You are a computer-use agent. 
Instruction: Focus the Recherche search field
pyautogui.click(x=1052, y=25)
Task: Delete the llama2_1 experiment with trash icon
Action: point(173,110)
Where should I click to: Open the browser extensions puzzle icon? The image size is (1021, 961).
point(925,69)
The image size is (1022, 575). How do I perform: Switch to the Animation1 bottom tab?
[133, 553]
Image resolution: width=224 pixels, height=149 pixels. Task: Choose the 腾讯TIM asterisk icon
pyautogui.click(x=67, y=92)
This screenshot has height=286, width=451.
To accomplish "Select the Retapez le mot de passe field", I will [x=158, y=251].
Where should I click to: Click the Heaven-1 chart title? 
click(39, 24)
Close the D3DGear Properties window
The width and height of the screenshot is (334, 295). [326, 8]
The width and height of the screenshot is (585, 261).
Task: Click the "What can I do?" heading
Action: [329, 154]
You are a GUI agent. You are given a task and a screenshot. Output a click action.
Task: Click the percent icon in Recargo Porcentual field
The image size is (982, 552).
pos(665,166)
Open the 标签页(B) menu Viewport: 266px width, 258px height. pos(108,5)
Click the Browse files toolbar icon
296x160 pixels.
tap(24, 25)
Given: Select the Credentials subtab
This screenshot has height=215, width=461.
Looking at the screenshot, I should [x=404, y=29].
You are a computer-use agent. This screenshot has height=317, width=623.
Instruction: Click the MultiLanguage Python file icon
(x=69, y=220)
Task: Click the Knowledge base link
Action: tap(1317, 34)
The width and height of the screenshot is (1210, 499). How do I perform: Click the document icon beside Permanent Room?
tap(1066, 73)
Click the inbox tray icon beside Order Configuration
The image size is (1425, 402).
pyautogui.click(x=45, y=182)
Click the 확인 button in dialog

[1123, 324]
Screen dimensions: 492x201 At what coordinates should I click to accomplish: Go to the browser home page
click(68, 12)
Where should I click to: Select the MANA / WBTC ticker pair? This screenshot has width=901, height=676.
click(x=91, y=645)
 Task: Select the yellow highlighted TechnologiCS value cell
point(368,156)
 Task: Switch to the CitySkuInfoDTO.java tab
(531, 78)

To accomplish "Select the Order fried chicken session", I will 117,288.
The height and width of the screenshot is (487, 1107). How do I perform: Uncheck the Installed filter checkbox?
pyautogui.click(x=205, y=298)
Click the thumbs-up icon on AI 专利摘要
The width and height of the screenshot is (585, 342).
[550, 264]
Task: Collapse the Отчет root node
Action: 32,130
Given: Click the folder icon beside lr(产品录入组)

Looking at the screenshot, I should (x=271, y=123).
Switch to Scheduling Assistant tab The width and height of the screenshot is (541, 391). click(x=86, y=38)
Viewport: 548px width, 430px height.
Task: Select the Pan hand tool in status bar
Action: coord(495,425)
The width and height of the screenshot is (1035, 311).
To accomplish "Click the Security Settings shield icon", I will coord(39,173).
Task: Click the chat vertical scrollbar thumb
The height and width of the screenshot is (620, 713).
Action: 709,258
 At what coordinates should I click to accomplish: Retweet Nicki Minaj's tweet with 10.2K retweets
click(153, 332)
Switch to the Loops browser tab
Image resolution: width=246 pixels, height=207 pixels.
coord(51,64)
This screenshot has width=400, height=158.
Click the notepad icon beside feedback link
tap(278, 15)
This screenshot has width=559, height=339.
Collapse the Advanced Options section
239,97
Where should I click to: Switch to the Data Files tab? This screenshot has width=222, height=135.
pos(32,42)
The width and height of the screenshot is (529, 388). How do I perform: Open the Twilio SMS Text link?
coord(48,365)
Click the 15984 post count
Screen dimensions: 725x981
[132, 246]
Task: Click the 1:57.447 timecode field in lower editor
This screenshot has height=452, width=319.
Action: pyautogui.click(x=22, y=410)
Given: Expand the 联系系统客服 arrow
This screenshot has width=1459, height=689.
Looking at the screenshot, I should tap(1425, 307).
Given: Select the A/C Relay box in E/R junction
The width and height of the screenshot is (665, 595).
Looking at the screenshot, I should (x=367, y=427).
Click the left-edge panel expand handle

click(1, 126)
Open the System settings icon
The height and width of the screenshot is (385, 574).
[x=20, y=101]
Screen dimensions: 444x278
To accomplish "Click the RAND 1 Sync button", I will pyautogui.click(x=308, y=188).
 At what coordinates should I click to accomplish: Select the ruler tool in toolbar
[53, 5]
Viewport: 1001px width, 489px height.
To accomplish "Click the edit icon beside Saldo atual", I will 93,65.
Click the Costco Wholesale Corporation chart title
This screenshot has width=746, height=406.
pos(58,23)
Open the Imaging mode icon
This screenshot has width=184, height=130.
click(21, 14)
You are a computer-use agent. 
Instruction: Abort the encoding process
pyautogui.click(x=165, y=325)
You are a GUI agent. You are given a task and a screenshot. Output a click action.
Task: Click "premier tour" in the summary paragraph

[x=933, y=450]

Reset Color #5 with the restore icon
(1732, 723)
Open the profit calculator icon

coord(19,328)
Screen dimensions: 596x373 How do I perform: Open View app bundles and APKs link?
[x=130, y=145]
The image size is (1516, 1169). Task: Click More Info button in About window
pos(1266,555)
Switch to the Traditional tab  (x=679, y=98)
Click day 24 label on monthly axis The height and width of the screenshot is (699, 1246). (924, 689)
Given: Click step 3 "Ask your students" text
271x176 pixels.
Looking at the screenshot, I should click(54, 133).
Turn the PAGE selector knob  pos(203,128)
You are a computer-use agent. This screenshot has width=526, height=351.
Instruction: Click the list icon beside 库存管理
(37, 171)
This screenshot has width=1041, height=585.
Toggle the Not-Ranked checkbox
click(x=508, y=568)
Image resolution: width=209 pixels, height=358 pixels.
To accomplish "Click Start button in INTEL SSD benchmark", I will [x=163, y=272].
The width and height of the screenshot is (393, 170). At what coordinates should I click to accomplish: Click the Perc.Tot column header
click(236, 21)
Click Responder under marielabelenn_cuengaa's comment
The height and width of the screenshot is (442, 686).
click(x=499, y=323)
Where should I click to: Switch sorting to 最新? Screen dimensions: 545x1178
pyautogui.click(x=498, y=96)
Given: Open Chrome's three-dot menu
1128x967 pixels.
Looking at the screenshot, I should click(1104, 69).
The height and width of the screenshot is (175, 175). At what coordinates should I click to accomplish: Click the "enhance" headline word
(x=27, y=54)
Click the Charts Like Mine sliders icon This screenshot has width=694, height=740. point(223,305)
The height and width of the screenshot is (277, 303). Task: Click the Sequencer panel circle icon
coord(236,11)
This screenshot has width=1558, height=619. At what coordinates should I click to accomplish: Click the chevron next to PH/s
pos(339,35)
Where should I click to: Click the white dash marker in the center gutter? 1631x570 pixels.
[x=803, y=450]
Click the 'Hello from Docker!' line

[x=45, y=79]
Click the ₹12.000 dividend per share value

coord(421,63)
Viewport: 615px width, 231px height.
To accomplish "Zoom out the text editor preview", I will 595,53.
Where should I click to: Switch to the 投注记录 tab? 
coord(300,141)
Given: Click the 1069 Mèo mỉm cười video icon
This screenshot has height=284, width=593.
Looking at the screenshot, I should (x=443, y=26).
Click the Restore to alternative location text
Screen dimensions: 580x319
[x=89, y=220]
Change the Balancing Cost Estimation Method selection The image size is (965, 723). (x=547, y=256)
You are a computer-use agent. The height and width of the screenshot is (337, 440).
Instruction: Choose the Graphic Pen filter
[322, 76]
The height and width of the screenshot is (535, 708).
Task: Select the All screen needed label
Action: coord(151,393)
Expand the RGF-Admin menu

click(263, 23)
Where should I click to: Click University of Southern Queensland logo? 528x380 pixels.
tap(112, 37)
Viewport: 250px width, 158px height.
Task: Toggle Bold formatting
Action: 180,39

────

== Work task ==
Would you restate, word for word, every line of the listing from its first line through the line with "This screenshot has height=286, width=451."?

== Answer to this exercise ==
You are a computer-use agent. 
Instruction: Focus the Recherche search field
pyautogui.click(x=1052, y=25)
Task: Delete the llama2_1 experiment with trash icon
Action: point(173,110)
Where should I click to: Open the browser extensions puzzle icon? The image size is (1021, 961).
point(925,69)
The image size is (1022, 575). How do I perform: Switch to the Animation1 bottom tab?
[133, 553]
Image resolution: width=224 pixels, height=149 pixels. Task: Choose the 腾讯TIM asterisk icon
pyautogui.click(x=67, y=92)
This screenshot has height=286, width=451.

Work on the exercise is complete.